Samar Colleges, Inc.
A. Mabini Ave., Catbalogan City, Samar,
Phils 6700 Tel: +6355-
5438381/8594
Website: samarcollege.edu.ph
Email:
[email protected] [email protected] HANDOUT ON SAMPLING AND FREQUENCY DISTRIBUTIONS
1. Discuss/distinguish the different types of probability sampling;
2. Discuss/distinguish the different types of non-probability sampling;
3. Organize data into frequency distribution;
4. Discuss some important concepts relative to frequency distributions, and
5. Discuss the different types of commonly used graphs.
A representative sample accurately reflects the characteristics of the larger population from
which it is drawn. An appropriately sized sample can minimize sampling error and increase the
validity of research findings.
Key Factors Influencing Sample Size
a. Population Size: The total number of individuals in the population can influence sample
size. Larger populations usually require larger samples to ensure representativeness, but
the relationship is not always linear due to the effect of sample proportions.
b. Margin of Error (Confidence Interval): This indicates the range within which the true
population parameter is expected to lie. A smaller margin of error requires a larger
sample size. Typical margins are 5% or 10%.
c. Confidence Level: This represents the degree of certainty that the true population
parameter falls within the margin of error. Common confidence levels are 90%, 95%, and
99%. A higher confidence level necessitates a larger sample size.
d. Population Variability: The degree of variability or heterogeneity within the population
impacts sample size. If the population is diverse, a larger sample is needed to capture this
variability accurately.
e. Study Design: The type of study and its objectives may also dictate the sample size. For
instance, exploratory studies may get by with smaller samples than confirmatory studies.
Determining Sample Size: Formula and Steps
A common formula for calculating sample size for a proportion is:
[ n = \frac{Z^2 \cdot p \cdot (1-p)}{E^2} ]
Where:
• ( n ) = required sample size
• ( Z ) = Z-score (found in Z-tables corresponding to the chosen confidence level)
• ( p ) = estimated proportion of the attribute of interest (if unknown, use 0.5 for
maximum variability)
• ( E ) = margin of error (expressed as a decimal)
Example Calculation
Let’s say you want to determine the sample size for a survey with:
• A 95% confidence level (Z = 1.96)
• A margin of error of 5% (0.05)
• An estimated proportion of 50% (0.5)
Plug the values into the formula:
[ n = \frac{(1.96^2) \cdot (0.5) \cdot (1-0.5)}{(0.05^2)} ] [ n = \frac{(3.8416) \cdot
(0.25)}{0.0025} = 384.16 ]
Thus, you would need a sample size of 385 (always round up).
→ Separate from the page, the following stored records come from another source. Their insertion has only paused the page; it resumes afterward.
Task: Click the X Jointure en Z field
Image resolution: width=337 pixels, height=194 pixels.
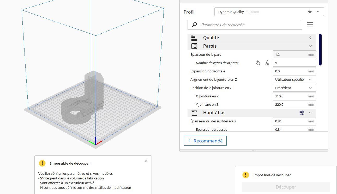Action: pyautogui.click(x=294, y=96)
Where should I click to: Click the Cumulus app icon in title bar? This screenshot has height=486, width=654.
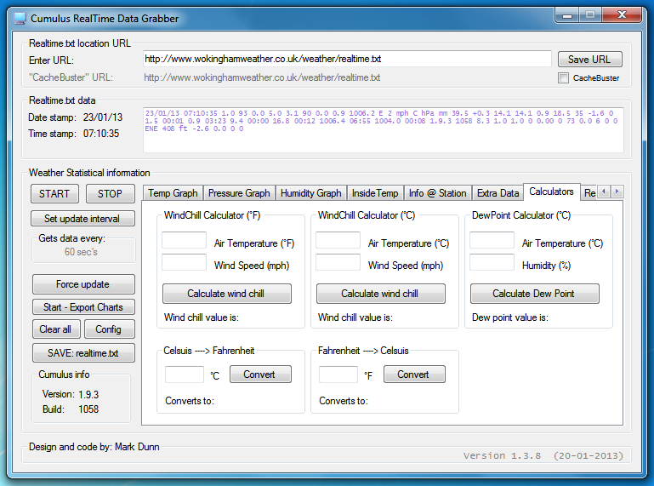click(20, 18)
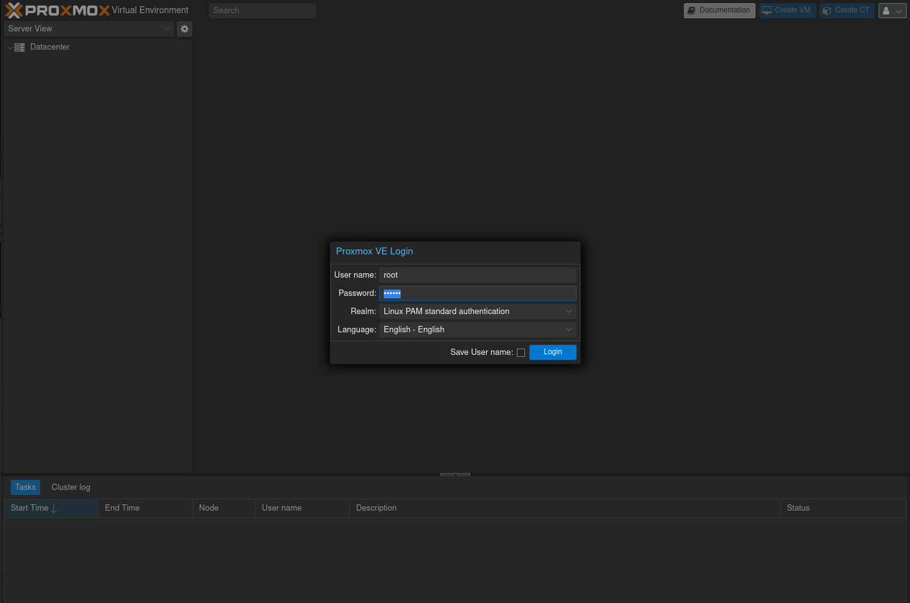Click the Datacenter server icon

(19, 47)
Adjusting for Finite Population
If the population size is small, you may need to adjust the sample size using the finite
population correction formula:
[ n_{adj} = \frac{n}{1 + \frac{(n-1)}{N}} ]
Where:
• ( n_{adj} ) = adjusted sample size
• ( N ) = population size
Thus, determining the right sample size involves carefully considering various factors such
as population size, margin of error, confidence level, and population variability. By applying
statistical formulas, researchers can derive a sample size that enhances the representativeness
of their study, ultimately leading to more reliable results. Always remember to validate your
assumptions and conduct pilot studies if necessary to fine-tune your sample size
determination process.
Sampling is a statistical procedure that is concerned with the selection of the individual
observation; it helps us to make statistical inferences about the population. We therefore make
inferences about the population with the help of samples. (https:// www.statisticssolutions.
com/sample-size- calculation- and - sample-size- justification/ sampling/)
There are two basic sampling techniques: 1) Probability Sampling Technique, and 2) Non-
Probability Sampling Technique.
Probability Sampling Technique refers to a process of selecting samples in such a way
that all individuals in the defined population have an equal and independent chance of being
selected for the sample, the process being called randomization (Subong, 2005: 20). Thus, every
member in the target population has the same probability of being chosen as the other members in
the target population, and the selection of any member will not in any way affect the selection of
other members in the target population.
1. Simple Random Sampling
A sample X1, X2, X3, … Xn of values of a numerical variable X is called random
sample if the sampled values are selected independently from the population.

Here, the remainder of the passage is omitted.